(A series of records)
※ ※ ※
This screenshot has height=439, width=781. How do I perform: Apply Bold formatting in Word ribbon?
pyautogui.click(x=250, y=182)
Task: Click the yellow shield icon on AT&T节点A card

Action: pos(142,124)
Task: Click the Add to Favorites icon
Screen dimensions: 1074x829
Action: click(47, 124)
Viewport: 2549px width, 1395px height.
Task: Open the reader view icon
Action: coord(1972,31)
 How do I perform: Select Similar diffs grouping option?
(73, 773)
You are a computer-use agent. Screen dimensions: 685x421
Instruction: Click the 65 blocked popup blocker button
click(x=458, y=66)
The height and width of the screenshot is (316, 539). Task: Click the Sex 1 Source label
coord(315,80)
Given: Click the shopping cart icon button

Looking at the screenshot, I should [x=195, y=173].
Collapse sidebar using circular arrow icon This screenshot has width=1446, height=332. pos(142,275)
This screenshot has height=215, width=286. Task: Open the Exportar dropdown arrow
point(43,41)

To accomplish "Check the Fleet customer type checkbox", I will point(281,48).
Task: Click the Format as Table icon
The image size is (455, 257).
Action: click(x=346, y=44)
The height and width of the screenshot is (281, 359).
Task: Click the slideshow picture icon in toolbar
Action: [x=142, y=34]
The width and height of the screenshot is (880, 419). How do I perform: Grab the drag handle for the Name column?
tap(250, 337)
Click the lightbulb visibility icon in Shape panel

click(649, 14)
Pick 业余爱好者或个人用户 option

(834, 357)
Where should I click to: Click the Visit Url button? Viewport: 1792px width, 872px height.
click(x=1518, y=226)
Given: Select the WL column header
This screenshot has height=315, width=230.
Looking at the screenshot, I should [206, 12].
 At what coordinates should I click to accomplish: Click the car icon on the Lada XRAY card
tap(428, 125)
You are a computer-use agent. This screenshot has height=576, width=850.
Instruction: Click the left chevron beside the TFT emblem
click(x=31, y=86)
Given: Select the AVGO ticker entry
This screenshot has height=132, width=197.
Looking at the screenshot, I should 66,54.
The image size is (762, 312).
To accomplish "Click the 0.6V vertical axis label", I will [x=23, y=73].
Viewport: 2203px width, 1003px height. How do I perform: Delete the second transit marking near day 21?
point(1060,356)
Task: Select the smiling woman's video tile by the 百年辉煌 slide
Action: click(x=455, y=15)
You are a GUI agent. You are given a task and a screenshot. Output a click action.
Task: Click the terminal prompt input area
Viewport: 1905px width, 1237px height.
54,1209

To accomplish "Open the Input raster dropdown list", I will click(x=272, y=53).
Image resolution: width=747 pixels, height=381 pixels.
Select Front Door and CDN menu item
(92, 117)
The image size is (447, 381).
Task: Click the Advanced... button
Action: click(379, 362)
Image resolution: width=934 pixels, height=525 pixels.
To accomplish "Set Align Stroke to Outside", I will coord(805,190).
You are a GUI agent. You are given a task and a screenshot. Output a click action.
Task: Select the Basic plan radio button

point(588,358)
※ ※ ※
## What is expected
Put every line of the listing above into a Markdown table with the columns Row and Line. Number the rows in order and omit the blank lines.

## Answer to the task
| Row | Line |
|---|---|
| 1 | This screenshot has height=439, width=781. How do I perform: Apply Bold formatting in Word ribbon? |
| 2 | pyautogui.click(x=250, y=182) |
| 3 | Task: Click the yellow shield icon on AT&T节点A card |
| 4 | Action: pos(142,124) |
| 5 | Task: Click the Add to Favorites icon |
| 6 | Screen dimensions: 1074x829 |
| 7 | Action: click(47, 124) |
| 8 | Viewport: 2549px width, 1395px height. |
| 9 | Task: Open the reader view icon |
| 10 | Action: coord(1972,31) |
| 11 |  How do I perform: Select Similar diffs grouping option? |
| 12 | (73, 773) |
| 13 | You are a computer-use agent. Screen dimensions: 685x421 |
| 14 | Instruction: Click the 65 blocked popup blocker button |
| 15 | click(x=458, y=66) |
| 16 | The height and width of the screenshot is (316, 539). Task: Click the Sex 1 Source label |
| 17 | coord(315,80) |
| 18 | Given: Click the shopping cart icon button |
| 19 | Looking at the screenshot, I should [x=195, y=173]. |
| 20 | Collapse sidebar using circular arrow icon This screenshot has width=1446, height=332. pos(142,275) |
| 21 | This screenshot has height=215, width=286. Task: Open the Exportar dropdown arrow |
| 22 | point(43,41) |
| 23 | To accomplish "Check the Fleet customer type checkbox", I will point(281,48). |
| 24 | Task: Click the Format as Table icon |
| 25 | The image size is (455, 257). |
| 26 | Action: click(x=346, y=44) |
| 27 | The height and width of the screenshot is (281, 359). |
| 28 | Task: Click the slideshow picture icon in toolbar |
| 29 | Action: [x=142, y=34] |
| 30 | The width and height of the screenshot is (880, 419). How do I perform: Grab the drag handle for the Name column? |
| 31 | tap(250, 337) |
| 32 | Click the lightbulb visibility icon in Shape panel |
| 33 | click(649, 14) |
| 34 | Pick 业余爱好者或个人用户 option |
| 35 | (834, 357) |
| 36 | Where should I click to: Click the Visit Url button? Viewport: 1792px width, 872px height. |
| 37 | click(x=1518, y=226) |
| 38 | Given: Select the WL column header |
| 39 | This screenshot has height=315, width=230. |
| 40 | Looking at the screenshot, I should [206, 12]. |
| 41 |  At what coordinates should I click to accomplish: Click the car icon on the Lada XRAY card |
| 42 | tap(428, 125) |
| 43 | You are a computer-use agent. This screenshot has height=576, width=850. |
| 44 | Instruction: Click the left chevron beside the TFT emblem |
| 45 | click(x=31, y=86) |
| 46 | Given: Select the AVGO ticker entry |
| 47 | This screenshot has height=132, width=197. |
| 48 | Looking at the screenshot, I should 66,54. |
| 49 | The image size is (762, 312). |
| 50 | To accomplish "Click the 0.6V vertical axis label", I will [x=23, y=73]. |
| 51 | Viewport: 2203px width, 1003px height. How do I perform: Delete the second transit marking near day 21? |
| 52 | point(1060,356) |
| 53 | Task: Select the smiling woman's video tile by the 百年辉煌 slide |
| 54 | Action: click(x=455, y=15) |
| 55 | You are a GUI agent. You are given a task and a screenshot. Output a click action. |
| 56 | Task: Click the terminal prompt input area |
| 57 | Viewport: 1905px width, 1237px height. |
| 58 | 54,1209 |
| 59 | To accomplish "Open the Input raster dropdown list", I will click(x=272, y=53). |
| 60 | Image resolution: width=747 pixels, height=381 pixels. |
| 61 | Select Front Door and CDN menu item |
| 62 | (92, 117) |
| 63 | The image size is (447, 381). |
| 64 | Task: Click the Advanced... button |
| 65 | Action: click(379, 362) |
| 66 | Image resolution: width=934 pixels, height=525 pixels. |
| 67 | To accomplish "Set Align Stroke to Outside", I will coord(805,190). |
| 68 | You are a GUI agent. You are given a task and a screenshot. Output a click action. |
| 69 | Task: Select the Basic plan radio button |
| 70 | point(588,358) |